Bolt, the mainstream flagship electric vehicle from GM, has had the misfortune of catching fires due to faulty batteries. It didn’t help when people started posting videos and photos of Bolt’s on fire all over the internet. According to GM, there were at least 13 cases. This led to a massive recall.
GM has been selling Bolt’s since 2016 and they were forced to recall each and every one of them. Fixing the vehicles, including completely replacing some batteries entirely, is expected to cost $2 billion, GM stated. That’s up from a previous estimate of $1.8 billion.

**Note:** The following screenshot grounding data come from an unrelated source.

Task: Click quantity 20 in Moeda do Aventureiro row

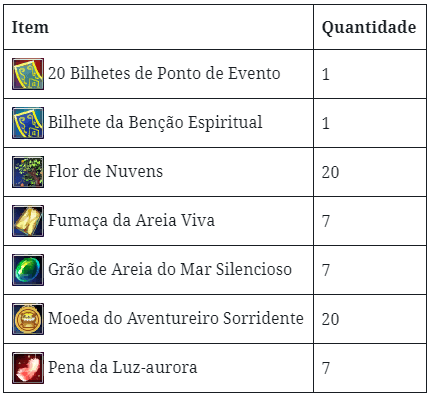Action: click(330, 319)
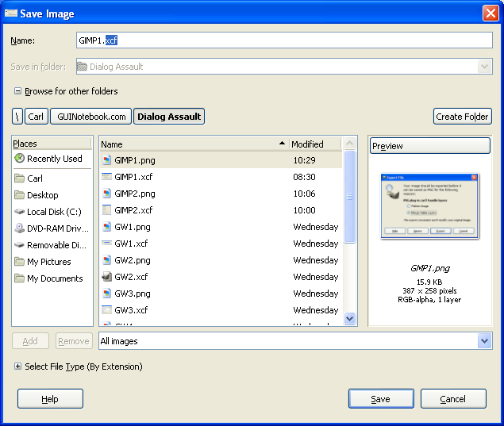504x426 pixels.
Task: Click the Recently Used places icon
Action: (x=19, y=159)
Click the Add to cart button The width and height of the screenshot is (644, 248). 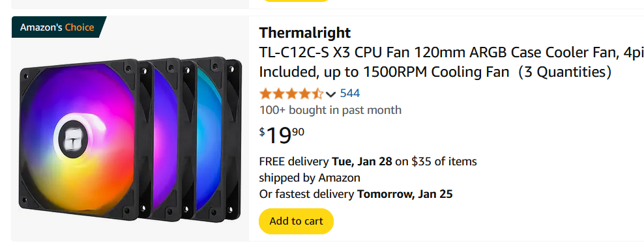tap(296, 221)
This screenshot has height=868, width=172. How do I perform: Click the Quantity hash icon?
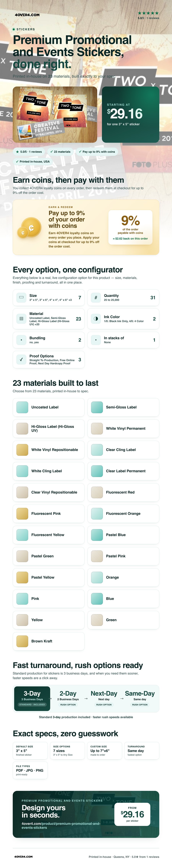click(x=96, y=298)
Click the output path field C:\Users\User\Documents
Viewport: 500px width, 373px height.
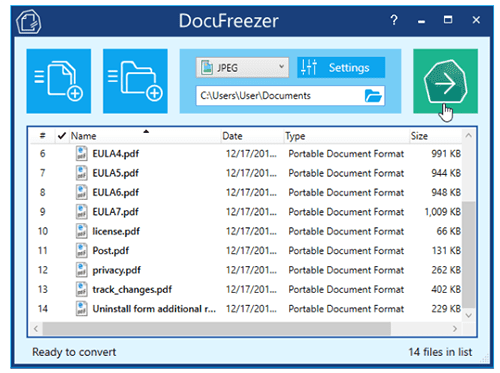(280, 96)
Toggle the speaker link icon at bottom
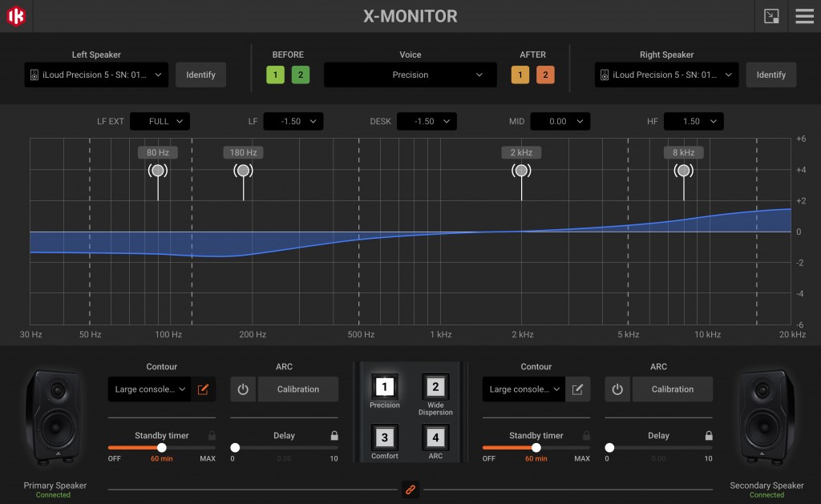The height and width of the screenshot is (504, 821). point(410,489)
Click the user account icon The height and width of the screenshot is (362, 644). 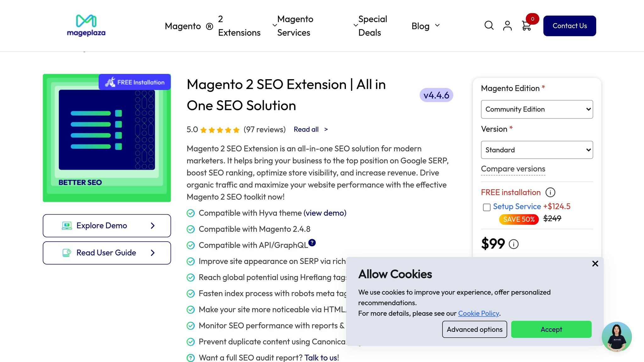[x=507, y=25]
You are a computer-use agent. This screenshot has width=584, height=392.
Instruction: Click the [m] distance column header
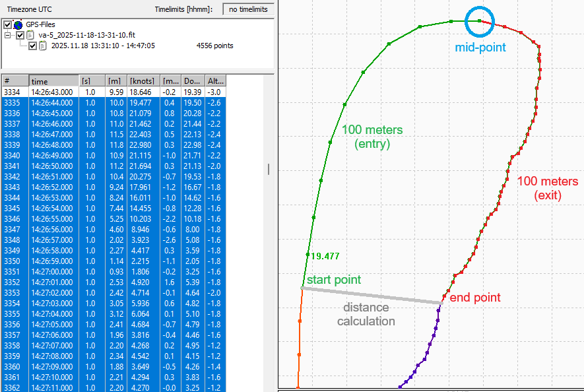(x=115, y=81)
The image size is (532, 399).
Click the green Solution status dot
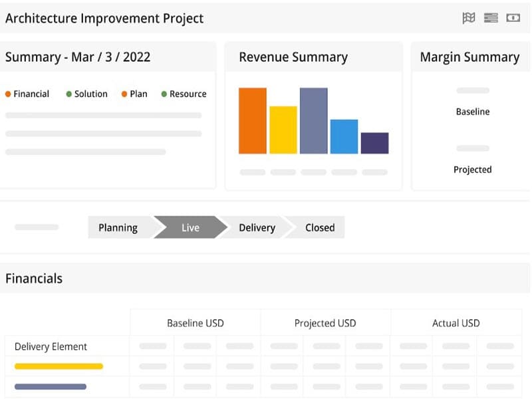69,94
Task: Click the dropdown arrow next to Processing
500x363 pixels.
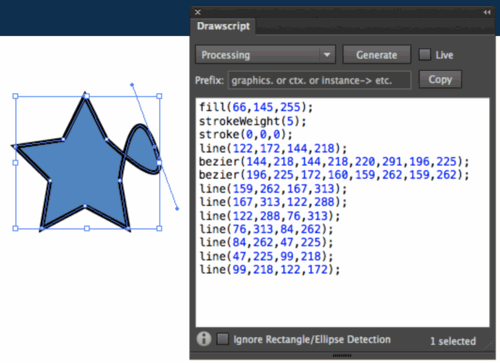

LG and GM agreeing on the settlement is a major win for the automaker which had been forced to put money aside to handle the fixes. Even if the reimbursement wasn’t done in full, it covered a significant part of the expenses and GM is happy with the outcome.
“LG is a valued and respected supplier to GM, and we are pleased to reach this agreement,” said Shilpan Amin, GM vice president of global purchasing and supply chain, in a statement. “Our engineering and manufacturing teams continue to collaborate to accelerate production of new battery modules and we expect to begin repairing customer vehicles this month.”
The settlement seems to have put the two companies relationship back in good terms and they are carrying on with their joint project of building two battery plants in the US, specifically in Ohio and Tennessee. The plants will be in charge of manufacturing their next generation batteries called Ultium.